Twenty-four months ago, after a week in a large, open-plan house in which Hannah’s mobility visibly progressed, we set the wheels in motion for a house adaptation which would maximize her possibilities within our small, 3 bed terrace. At that time, the moment when we could no longer get Hannah up the stairs seemed a long way off, but trying to be responsible, not-in-denial parents, we planned a build which would move her bedroom downstairs and add a wet room. Additions and adaptations no mother ever wishes for, but which I knew had to be faced.
To tell the intricate details of the two interim years would be mundane: meetings, drawings, forms, trips to Magnet, more meetings, phone calls, emails, more forms, more meetings. Nothing of note, really, just jumping through the hoops and ticking the boxes I suspect everyone in our position needs to jump and tick.
The majority of the works proposed were to be covered by a grant. A grant we are fortunate to be receiving but to which we would rather not be entitled. Then the builders’ quotes came in, and it turns out the works are a tad pricier than we’d been told (more than double). We cut out every last detail that wasn’t essential and compromised on every minute component, leaving only those parts which we wish we didn’t need. But still the shortfall, which would more aptly be called the tall, wide and dauntingly deep fall, is down to us. Contrary to the comments of one recent reader, neither the author nor her husband can afford a lawyer or, apparently, a builder.

- _Exercise requirements_
- a) Reproduce the part of the house adaptation account that opens with the words containing "Twenty-four months ago, after" and closes with "to be faced.".
- b) According to the house adaptation account, why did the parents plan to move Hannah's bedroom downstairs even though losing the ability to carry her upstairs still seemed far away? Answer in one to three sentences.
- c) Please resume the house adaptation account from the point where it stops.
The entries that come next are separate material with no connection to the house adaptation account.

- _Record excerpts_
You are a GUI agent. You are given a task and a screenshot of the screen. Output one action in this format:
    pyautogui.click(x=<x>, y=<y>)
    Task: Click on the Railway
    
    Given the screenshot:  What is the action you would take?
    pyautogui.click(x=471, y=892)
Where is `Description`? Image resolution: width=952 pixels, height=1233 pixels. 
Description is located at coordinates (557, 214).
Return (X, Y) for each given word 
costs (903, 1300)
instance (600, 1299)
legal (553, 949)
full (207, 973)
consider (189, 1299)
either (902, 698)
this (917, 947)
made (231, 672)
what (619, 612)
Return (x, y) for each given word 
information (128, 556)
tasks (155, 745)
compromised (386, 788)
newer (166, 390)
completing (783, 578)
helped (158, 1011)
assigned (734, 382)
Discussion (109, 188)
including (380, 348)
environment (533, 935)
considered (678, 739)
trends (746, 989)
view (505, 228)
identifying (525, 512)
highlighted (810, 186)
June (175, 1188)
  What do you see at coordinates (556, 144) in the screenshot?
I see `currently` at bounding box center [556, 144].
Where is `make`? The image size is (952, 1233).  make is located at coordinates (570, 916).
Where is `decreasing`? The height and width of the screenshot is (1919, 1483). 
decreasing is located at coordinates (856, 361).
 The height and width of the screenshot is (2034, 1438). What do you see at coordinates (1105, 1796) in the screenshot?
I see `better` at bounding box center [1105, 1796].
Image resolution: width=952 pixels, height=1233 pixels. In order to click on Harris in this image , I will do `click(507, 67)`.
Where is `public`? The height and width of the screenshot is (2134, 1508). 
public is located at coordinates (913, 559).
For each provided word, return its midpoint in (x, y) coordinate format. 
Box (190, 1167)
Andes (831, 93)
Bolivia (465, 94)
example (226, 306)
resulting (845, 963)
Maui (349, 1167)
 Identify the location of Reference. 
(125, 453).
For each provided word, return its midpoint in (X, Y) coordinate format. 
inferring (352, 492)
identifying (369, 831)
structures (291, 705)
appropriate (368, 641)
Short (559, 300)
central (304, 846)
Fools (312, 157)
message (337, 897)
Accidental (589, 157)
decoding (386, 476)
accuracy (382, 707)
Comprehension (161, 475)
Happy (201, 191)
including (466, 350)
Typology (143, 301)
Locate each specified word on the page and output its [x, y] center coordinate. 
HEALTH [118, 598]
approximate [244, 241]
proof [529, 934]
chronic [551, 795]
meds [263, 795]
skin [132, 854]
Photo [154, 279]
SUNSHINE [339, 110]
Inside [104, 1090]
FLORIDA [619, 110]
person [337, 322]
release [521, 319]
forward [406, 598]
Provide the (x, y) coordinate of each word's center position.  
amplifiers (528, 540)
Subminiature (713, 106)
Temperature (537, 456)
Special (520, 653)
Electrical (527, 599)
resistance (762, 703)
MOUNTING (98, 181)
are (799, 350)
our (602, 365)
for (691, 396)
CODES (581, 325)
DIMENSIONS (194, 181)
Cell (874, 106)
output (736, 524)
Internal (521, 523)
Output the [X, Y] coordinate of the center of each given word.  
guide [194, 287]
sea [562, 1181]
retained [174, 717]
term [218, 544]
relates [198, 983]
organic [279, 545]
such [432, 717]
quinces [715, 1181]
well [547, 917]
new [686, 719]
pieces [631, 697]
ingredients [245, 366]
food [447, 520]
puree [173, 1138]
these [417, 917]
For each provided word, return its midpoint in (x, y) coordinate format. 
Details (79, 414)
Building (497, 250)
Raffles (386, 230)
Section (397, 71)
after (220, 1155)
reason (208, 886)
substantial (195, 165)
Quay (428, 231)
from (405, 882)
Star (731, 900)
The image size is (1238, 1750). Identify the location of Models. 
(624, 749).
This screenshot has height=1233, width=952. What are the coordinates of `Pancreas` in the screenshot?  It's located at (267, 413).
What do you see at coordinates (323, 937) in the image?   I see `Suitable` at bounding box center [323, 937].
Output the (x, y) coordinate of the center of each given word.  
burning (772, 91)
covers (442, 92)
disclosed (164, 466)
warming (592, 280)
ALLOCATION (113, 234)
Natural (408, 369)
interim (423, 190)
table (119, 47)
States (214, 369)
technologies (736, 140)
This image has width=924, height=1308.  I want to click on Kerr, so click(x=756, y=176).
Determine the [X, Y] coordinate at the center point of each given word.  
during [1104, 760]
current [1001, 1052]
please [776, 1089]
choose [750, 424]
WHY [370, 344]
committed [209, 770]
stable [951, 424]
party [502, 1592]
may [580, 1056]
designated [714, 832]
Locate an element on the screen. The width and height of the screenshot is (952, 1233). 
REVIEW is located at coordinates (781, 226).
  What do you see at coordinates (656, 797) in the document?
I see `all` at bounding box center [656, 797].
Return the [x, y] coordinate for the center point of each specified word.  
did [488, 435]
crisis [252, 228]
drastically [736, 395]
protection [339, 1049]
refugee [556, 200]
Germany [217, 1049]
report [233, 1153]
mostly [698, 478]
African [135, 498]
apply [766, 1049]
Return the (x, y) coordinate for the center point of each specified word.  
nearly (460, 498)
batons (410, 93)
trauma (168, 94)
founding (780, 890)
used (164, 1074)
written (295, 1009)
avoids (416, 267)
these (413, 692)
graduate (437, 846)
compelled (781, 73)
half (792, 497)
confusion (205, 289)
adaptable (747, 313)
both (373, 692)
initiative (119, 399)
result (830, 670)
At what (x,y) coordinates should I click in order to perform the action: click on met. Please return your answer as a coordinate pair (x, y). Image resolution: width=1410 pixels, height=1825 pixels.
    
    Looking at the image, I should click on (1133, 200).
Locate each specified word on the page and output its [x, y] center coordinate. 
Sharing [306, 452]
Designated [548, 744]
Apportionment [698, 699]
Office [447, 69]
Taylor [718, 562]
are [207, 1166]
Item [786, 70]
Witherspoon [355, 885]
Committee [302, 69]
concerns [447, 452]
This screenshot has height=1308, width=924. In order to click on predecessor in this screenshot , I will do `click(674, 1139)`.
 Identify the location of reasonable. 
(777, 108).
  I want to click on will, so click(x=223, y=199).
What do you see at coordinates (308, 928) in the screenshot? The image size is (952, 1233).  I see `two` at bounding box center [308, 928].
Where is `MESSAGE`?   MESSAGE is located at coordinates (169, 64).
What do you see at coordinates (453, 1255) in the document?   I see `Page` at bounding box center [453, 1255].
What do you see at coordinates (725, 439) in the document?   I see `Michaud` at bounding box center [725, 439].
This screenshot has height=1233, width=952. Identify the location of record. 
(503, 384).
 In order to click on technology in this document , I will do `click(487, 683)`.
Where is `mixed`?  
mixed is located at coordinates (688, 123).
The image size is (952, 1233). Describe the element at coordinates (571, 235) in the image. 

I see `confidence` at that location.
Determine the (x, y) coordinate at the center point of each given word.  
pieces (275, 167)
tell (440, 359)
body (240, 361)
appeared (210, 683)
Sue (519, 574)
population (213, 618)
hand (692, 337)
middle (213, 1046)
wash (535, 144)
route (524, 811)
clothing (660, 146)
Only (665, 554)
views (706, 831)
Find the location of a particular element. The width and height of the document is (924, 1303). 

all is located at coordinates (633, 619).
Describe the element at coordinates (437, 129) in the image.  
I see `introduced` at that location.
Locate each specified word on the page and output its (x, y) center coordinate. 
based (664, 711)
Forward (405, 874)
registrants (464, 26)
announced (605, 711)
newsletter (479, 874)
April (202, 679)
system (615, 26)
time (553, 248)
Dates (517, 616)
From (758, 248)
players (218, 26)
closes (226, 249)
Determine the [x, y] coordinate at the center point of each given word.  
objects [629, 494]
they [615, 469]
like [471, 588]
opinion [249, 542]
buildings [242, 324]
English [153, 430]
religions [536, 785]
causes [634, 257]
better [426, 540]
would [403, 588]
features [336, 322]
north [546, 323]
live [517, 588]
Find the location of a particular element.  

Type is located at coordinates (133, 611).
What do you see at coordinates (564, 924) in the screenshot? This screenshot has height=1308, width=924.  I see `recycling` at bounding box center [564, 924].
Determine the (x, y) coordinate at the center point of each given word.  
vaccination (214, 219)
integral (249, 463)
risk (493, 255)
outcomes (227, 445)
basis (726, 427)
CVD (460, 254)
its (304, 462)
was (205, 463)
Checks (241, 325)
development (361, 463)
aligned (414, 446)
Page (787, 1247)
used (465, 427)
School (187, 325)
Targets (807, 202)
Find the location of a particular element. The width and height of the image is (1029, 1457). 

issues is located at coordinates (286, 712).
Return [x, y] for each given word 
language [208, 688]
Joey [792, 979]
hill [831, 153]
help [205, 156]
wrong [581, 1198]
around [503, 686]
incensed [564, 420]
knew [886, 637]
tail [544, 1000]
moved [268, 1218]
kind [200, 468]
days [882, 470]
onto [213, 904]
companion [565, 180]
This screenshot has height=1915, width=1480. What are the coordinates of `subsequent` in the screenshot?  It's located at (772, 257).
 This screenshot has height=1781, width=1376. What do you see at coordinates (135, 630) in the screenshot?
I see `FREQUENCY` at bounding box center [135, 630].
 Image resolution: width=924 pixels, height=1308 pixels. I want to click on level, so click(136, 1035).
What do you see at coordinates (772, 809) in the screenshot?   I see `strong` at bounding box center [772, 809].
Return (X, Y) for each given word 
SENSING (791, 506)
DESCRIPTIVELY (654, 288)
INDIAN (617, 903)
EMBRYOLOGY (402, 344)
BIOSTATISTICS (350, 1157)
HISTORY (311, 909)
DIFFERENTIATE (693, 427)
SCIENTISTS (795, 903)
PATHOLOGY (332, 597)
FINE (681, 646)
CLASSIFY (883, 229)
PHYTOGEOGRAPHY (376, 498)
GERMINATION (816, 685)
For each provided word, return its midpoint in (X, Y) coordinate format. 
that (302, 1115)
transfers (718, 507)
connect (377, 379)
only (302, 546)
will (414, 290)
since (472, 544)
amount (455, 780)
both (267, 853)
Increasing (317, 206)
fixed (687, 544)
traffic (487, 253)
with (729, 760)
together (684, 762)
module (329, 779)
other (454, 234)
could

- _Outputs by task_
- a)
Twenty-four months ago, after a week in a large, open-plan house in which Hannah’s mobility visibly progressed, we set the wheels in motion for a house adaptation which would maximize her possibilities within our small, 3 bed terrace. At that time, the moment when we could no longer get Hannah up the stairs seemed a long way off, but trying to be responsible, not-in-denial parents, we planned a build which would move her bedroom downstairs and add a wet room. Additions and adaptations no mother ever wishes for, but which I knew had to be faced.

- b) They wanted to be responsible, not-in-denial parents. So they planned ahead for the moment when they could no longer get Hannah up the stairs, even though that moment still seemed a long way off.

- c)
Cue the unfeasibly young mortgage advisor who, understandably, had no idea how crushing (and humiliating) her computer generated ‘decline’ was. Cue the reasonably-aged financial advisor, whose expertise still couldn’t persuade a computer to recognize that high childcare costs are a direct result of going out to work. Cue the surveyor, whose report stating that our steel-constructed house is made of wood, led to a further ‘decline’ from another bank. Cue the replacement surveyor, several estate agents, water suppliers, two more surveyors and two sets of party wall dispute advisors. I used to dread the build itself (every builder has paled and muttered the word ‘dangerous’ when told we will be living here throughout); but now I’ll be throwing a ‘start date’ party if we actually make it that far.
Because now, at the final hurdle, when all but one box is ticked (a frightening loan having ticked several others), one individual person is obstructing, delaying and opposing the whole thing. Having made the last eighteen months of our daily lives fairly unpleasant, she is now putting boulder-sized spokes in the wheels of our future. Not ours, Hannah’s. A six year old who can no longer climb the stairs of her own home. I know I should be more forgiving, but I can’t.
I can’t because I cannot understand someone who would be this vindictive. I can’t because I know that no matter how many rational arguments I present, nothing will ever get through. I can’t because, despite everything she has thrown at us, we have done nothing wrong. Hannah has done nothing wrong.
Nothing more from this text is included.